_Texte à lire_:
"""
Quand le mariage devient une prison : Il y a de quoi perdre la raison

Selon l’OMS, 1 femme sur 3 subit une forme de violence psychologique ou physique dans le couple. Au Maroc, les études du HCP montrent que plus de 50 % des femmes déclarent avoir subi au moins un acte de violence conjugale (physique, psychologique ou économique). Les violences psychologiques restent les plus fréquentes et les moins visibles. Pour comprendre ce phénomène une interview avec une psychiatre, Dr Nada LAHLOU.

Dr A. CHERKAOUI : Le mariage est censé être un refuge, comment peut-il se transformer en prison ?
 

Dr Nada LAHLOU : Normalement, le mariage repose sur l’amour, le respect et la confiance.
Mais dans certains cas, il se transforme en un espace de domination.
L’un des conjoints impose son contrôle sur l’autre, décidant de tout : finances, relations sociales, choix de carrière.
Les critiques, les humiliations et l’intrusion dans l’intimité deviennent alors un quotidien étouffant.

Dr A. CHERKAOUI : Quel rôle joue l’isolement dans ce processus ?

Dr N. LAHLOU : L’isolement est une arme redoutable.
Le conjoint toxique limite les contacts avec la famille et les amis, décourage les activités sociales et crée une dépendance affective et matérielle.
Peu à peu, la victime se sent seule et sans appui extérieur.

Dr A. CHERKAOUI : Dans certains milieux sociaux on utilise souvent le terme de “gaslighting”, qu’est-ce que c’est exactement ?

Dr N. LAHLOU : C’est une technique de manipulation qui pousse la victime à douter de ses propres perceptions et de sa mémoire.
Résultat : confusion, perte de confiance en soi et culpabilité.
La personne a l’impression de “devenir folle”.

Dr A. CHERKAOUI : Pourquoi parle-t-on de “cycle d’abus et de séduction” ?

Dr N. LAHLOU : Parce que le conjoint toxique alterne les phases de critique et de punition avec des moments de séduction. Cela crée une illusion d’espoir, mais entretient un cercle vicieux : peur → soulagement → nouvelle domination.
La victime est piégée émotionnellement.

Dr A. CHERKAOUI : Quelles sont les conséquences psychologiques sur la victime ?

Dr N. LAHLOU : Elles sont profondes : stress chronique, insomnie, hypervigilance, perte d’estime de soi, confusion mentale, dépression. Certaines personnes se dissocient émotionnellement pour survivre, se coupant de leurs émotions pour se protéger.
"""
(Données tirées d'une collection)
"""
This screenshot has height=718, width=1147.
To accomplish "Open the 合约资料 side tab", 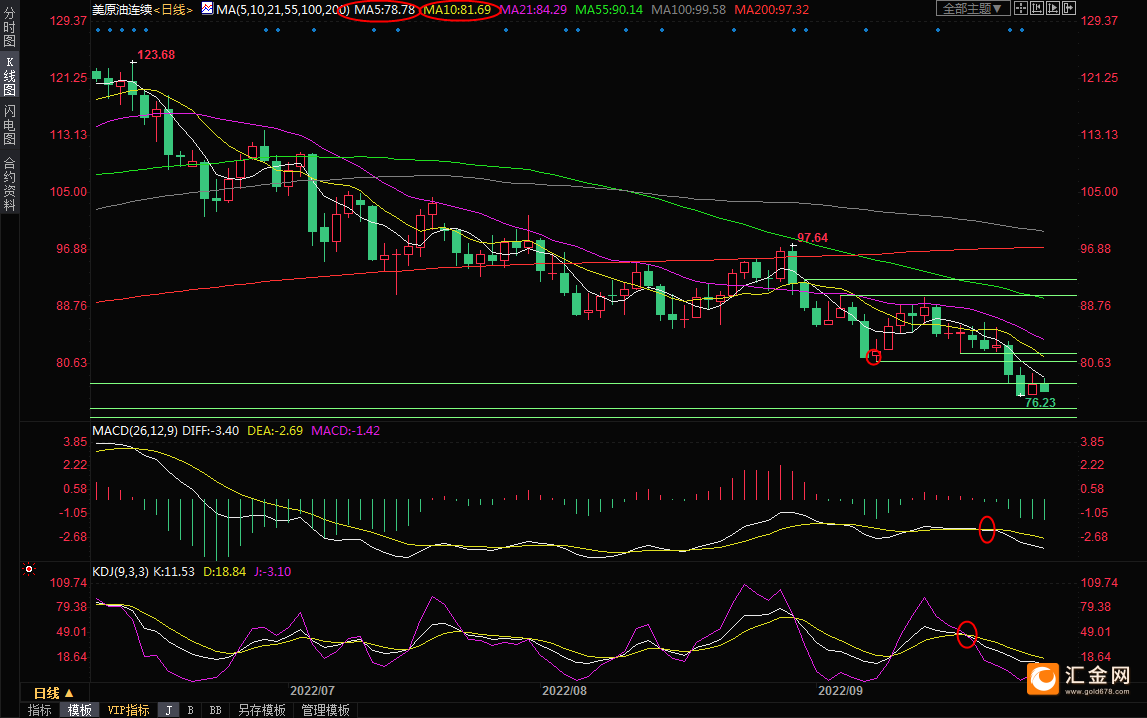I will 9,183.
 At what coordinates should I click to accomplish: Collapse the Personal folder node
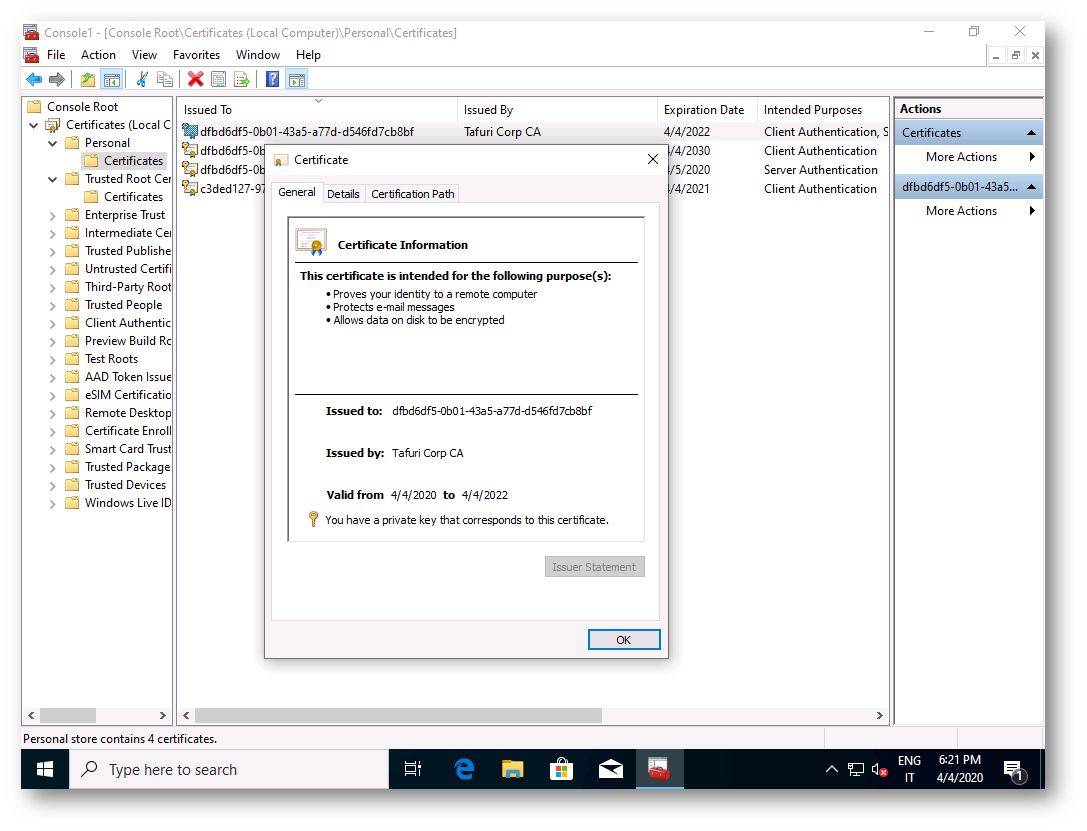click(x=53, y=143)
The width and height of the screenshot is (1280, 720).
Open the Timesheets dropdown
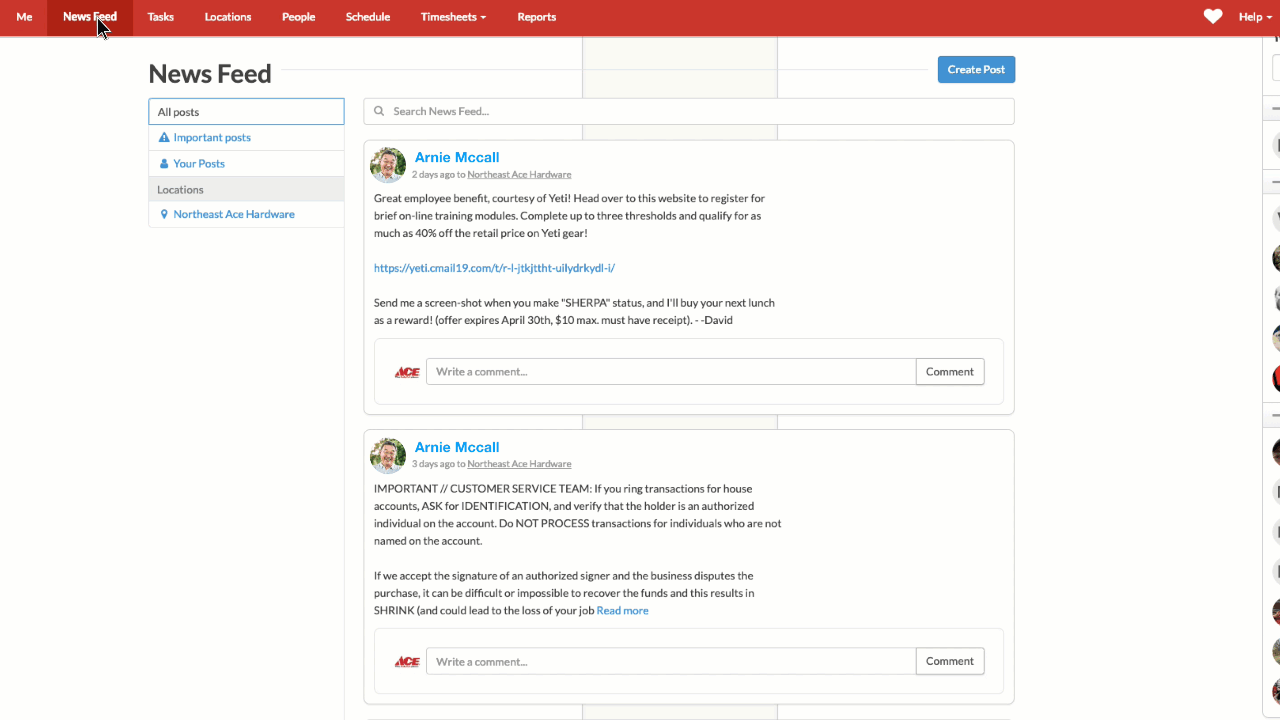coord(452,17)
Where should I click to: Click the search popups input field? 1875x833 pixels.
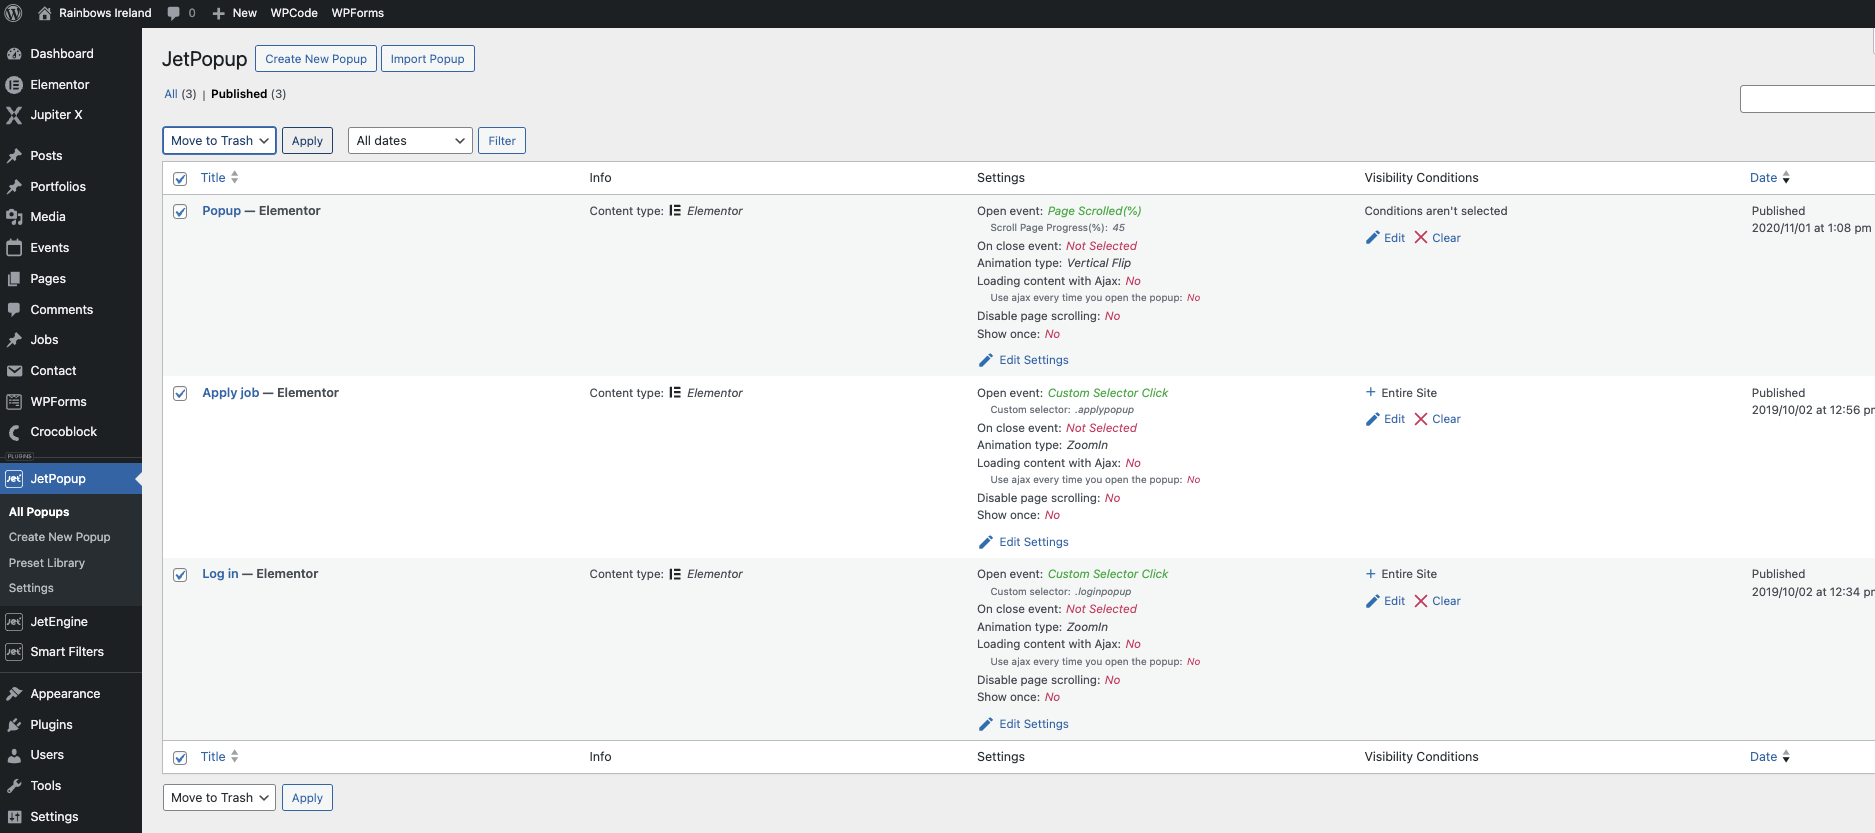point(1806,99)
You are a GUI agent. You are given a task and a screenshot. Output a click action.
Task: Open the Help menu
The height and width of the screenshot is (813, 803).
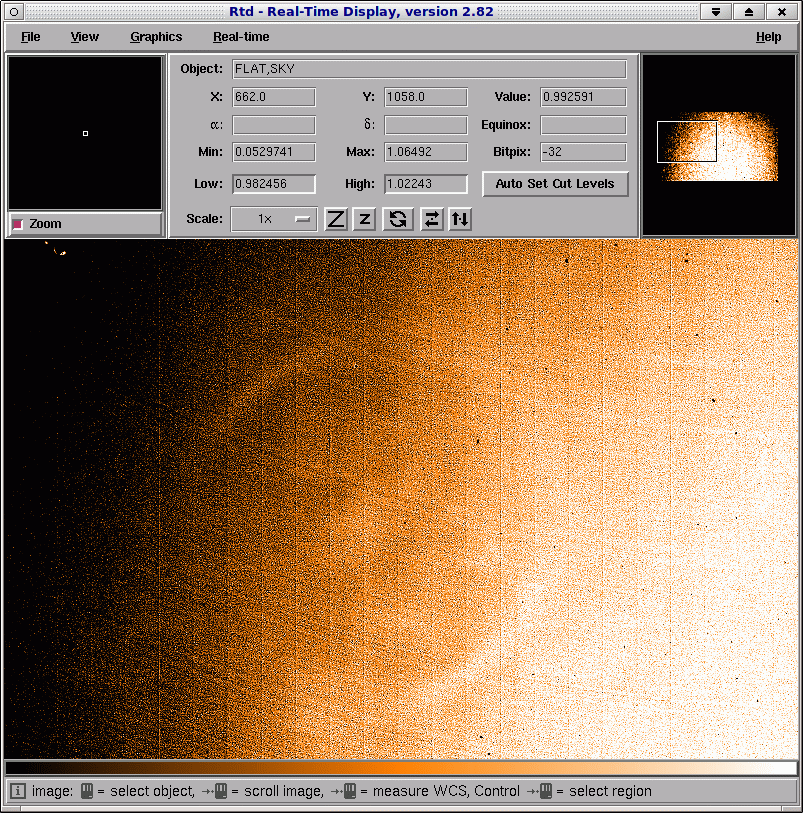(768, 37)
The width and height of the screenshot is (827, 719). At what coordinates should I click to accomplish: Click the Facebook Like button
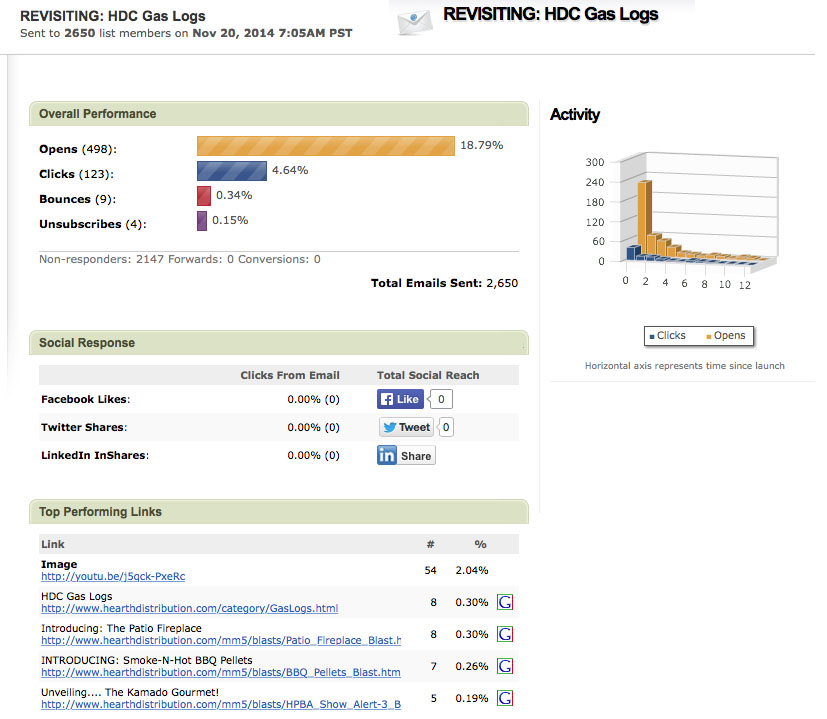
"""
_Tâche à réaliser_: D'après le texte sur la violence dans le couple, pourquoi parle-t-on de « cycle d'abus et de séduction » ? Répondez en une à trois phrases. Ces enregistrements n'ont aucun rapport avec le texte.

_Problème résolu_: Le conjoint toxique alterne les phases de critique et de punition avec des moments de séduction. Cela donne une illusion d'espoir, mais entretient un cercle vicieux : peur, soulagement, puis nouvelle domination. La victime est ainsi piégée émotionnellement.